* **EXERCISE GOAL**:
Search the listing for "computer" and copy every line where it appears.
Segment Open
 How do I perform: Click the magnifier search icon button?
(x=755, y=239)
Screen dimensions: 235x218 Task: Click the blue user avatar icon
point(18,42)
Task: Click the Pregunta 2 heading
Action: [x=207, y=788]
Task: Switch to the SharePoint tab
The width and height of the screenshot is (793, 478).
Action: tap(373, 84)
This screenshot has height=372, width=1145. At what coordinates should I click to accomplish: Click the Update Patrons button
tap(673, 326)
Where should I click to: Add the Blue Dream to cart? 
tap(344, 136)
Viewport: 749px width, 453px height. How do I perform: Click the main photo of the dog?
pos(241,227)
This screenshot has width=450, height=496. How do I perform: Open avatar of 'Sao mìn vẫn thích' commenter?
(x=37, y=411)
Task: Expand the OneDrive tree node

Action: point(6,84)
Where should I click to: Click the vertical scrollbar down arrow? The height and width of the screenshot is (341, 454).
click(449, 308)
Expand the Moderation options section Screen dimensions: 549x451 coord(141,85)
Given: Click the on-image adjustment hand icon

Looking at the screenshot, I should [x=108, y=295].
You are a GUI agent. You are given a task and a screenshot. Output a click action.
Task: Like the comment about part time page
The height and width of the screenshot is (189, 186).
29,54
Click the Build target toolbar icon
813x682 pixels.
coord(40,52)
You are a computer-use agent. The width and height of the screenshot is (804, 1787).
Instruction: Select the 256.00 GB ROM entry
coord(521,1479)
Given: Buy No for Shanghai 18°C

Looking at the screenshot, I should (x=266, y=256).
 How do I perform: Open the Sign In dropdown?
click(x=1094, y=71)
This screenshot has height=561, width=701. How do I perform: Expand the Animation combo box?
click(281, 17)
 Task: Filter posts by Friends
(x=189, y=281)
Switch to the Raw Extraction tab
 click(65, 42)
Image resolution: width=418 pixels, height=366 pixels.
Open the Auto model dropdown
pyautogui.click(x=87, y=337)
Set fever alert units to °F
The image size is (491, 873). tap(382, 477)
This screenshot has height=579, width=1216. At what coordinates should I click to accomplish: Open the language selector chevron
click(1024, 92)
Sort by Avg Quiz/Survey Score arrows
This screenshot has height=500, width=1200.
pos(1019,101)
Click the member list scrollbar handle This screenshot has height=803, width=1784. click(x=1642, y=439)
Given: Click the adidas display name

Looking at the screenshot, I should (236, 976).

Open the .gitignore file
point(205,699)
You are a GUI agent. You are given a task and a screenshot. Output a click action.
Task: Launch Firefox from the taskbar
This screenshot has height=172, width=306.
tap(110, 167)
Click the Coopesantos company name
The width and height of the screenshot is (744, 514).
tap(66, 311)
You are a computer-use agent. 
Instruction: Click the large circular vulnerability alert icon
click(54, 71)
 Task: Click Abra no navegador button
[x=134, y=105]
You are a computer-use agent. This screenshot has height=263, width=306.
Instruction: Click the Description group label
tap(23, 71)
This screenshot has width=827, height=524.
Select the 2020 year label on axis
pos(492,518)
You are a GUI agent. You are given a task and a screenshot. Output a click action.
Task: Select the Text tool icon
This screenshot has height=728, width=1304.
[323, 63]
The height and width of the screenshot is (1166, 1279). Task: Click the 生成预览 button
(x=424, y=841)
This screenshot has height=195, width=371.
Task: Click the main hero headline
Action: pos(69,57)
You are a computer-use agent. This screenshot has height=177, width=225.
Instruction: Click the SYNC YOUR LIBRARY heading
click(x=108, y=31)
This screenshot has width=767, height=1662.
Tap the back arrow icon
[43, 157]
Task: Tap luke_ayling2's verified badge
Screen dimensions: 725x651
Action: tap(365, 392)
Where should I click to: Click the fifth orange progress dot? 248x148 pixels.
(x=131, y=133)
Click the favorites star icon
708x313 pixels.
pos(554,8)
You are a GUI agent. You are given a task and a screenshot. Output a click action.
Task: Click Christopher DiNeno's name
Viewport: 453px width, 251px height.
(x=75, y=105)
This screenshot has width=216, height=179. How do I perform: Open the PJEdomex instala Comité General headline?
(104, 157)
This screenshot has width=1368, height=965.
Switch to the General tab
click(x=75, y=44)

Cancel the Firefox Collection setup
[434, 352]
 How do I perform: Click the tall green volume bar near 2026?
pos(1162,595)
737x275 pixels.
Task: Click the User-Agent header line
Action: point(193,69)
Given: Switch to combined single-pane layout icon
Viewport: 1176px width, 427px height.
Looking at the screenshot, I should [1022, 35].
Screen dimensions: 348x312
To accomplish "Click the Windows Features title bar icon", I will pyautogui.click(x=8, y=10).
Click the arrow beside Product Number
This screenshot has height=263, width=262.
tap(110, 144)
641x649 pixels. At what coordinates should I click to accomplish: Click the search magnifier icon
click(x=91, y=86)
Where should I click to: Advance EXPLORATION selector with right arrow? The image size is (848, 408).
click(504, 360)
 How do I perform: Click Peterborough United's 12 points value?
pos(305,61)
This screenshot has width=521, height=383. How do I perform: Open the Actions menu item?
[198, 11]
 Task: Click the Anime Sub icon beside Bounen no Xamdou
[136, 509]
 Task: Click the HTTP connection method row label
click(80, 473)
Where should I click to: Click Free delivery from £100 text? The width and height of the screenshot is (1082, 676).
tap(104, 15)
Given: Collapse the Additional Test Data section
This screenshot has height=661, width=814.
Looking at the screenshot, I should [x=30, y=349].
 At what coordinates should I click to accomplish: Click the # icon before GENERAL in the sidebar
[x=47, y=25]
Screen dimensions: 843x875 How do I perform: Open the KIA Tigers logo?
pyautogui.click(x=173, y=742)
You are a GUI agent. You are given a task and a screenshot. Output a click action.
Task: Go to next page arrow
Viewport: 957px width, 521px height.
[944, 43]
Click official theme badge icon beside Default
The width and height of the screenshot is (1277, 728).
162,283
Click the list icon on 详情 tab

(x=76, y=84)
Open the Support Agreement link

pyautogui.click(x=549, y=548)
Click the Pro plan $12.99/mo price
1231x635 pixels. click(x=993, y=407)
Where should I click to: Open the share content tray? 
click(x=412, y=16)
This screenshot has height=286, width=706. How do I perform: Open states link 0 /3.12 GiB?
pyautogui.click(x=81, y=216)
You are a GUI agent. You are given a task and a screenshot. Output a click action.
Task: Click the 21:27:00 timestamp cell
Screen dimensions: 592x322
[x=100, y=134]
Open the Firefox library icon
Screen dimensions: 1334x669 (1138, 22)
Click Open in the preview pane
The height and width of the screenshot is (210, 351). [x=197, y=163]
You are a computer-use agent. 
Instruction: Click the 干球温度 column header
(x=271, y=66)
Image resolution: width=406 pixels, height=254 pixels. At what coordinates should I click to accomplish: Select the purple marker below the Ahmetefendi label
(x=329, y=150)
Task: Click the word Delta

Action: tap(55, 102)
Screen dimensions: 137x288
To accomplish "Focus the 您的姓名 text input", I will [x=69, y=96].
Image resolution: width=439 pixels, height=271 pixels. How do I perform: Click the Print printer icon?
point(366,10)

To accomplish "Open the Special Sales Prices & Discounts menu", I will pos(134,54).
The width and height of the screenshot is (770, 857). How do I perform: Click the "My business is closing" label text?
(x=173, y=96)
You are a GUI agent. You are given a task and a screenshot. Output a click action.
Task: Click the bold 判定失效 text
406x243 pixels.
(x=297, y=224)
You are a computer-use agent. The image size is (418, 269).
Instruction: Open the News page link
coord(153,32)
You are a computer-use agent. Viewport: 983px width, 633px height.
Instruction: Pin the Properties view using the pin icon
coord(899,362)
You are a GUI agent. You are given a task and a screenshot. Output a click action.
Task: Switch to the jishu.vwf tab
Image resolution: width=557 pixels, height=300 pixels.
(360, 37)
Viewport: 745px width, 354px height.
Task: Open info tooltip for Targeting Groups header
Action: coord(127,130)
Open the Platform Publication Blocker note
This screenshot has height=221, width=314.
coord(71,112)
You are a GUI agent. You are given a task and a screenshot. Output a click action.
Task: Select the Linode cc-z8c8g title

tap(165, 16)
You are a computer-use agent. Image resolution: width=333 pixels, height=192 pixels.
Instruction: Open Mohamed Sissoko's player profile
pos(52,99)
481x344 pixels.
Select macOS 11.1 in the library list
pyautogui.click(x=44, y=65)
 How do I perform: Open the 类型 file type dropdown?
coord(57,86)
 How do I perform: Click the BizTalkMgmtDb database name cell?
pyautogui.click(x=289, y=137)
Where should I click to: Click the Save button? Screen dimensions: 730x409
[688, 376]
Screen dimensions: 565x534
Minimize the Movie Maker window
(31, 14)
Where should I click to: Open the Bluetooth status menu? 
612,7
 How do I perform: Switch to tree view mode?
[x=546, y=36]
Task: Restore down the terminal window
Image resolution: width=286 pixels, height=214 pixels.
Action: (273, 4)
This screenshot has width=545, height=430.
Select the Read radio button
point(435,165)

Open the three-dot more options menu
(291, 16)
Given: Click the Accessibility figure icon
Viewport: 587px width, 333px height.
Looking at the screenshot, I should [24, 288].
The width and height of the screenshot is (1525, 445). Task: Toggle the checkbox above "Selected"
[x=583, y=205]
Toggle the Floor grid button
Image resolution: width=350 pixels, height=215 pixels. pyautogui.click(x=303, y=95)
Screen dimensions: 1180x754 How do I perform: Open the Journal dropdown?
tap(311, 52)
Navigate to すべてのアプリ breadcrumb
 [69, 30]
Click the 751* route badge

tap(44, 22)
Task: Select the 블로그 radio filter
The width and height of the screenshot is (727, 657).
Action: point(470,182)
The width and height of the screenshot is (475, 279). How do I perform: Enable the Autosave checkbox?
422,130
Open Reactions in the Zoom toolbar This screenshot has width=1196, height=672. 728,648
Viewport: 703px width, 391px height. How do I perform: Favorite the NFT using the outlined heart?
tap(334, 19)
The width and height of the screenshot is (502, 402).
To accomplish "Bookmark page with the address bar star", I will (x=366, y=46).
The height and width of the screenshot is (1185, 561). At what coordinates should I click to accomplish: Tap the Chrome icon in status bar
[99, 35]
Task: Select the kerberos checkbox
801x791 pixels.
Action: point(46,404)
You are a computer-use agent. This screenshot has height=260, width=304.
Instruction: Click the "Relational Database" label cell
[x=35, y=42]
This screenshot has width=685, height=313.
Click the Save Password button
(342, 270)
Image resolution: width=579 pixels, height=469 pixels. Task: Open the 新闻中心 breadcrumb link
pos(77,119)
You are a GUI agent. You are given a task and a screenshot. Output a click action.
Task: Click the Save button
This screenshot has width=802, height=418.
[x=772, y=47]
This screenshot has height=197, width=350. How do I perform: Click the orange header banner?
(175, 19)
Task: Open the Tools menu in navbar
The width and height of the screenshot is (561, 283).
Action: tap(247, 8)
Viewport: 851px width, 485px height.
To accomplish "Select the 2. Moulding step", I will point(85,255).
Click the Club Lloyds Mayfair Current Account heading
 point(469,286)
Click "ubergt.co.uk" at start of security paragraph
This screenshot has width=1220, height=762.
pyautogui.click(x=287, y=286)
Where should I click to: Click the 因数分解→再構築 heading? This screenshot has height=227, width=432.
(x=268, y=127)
Segment Closed
* **REPLY**:
You are a computer-use agent. The width and height of the screenshot is (804, 1787).
You are a computer-use agent. 
You are a computer-use agent. This screenshot has height=263, width=306.
You are a computer-use agent. This screenshot has height=177, width=225.
You are a computer-use agent. 
You are a computer-use agent. The image size is (418, 269).
You are a computer-use agent. Viewport: 983px width, 633px height.
You are a computer-use agent. Image resolution: width=333 pixels, height=192 pixels.
You are a computer-use agent. This screenshot has height=260, width=304.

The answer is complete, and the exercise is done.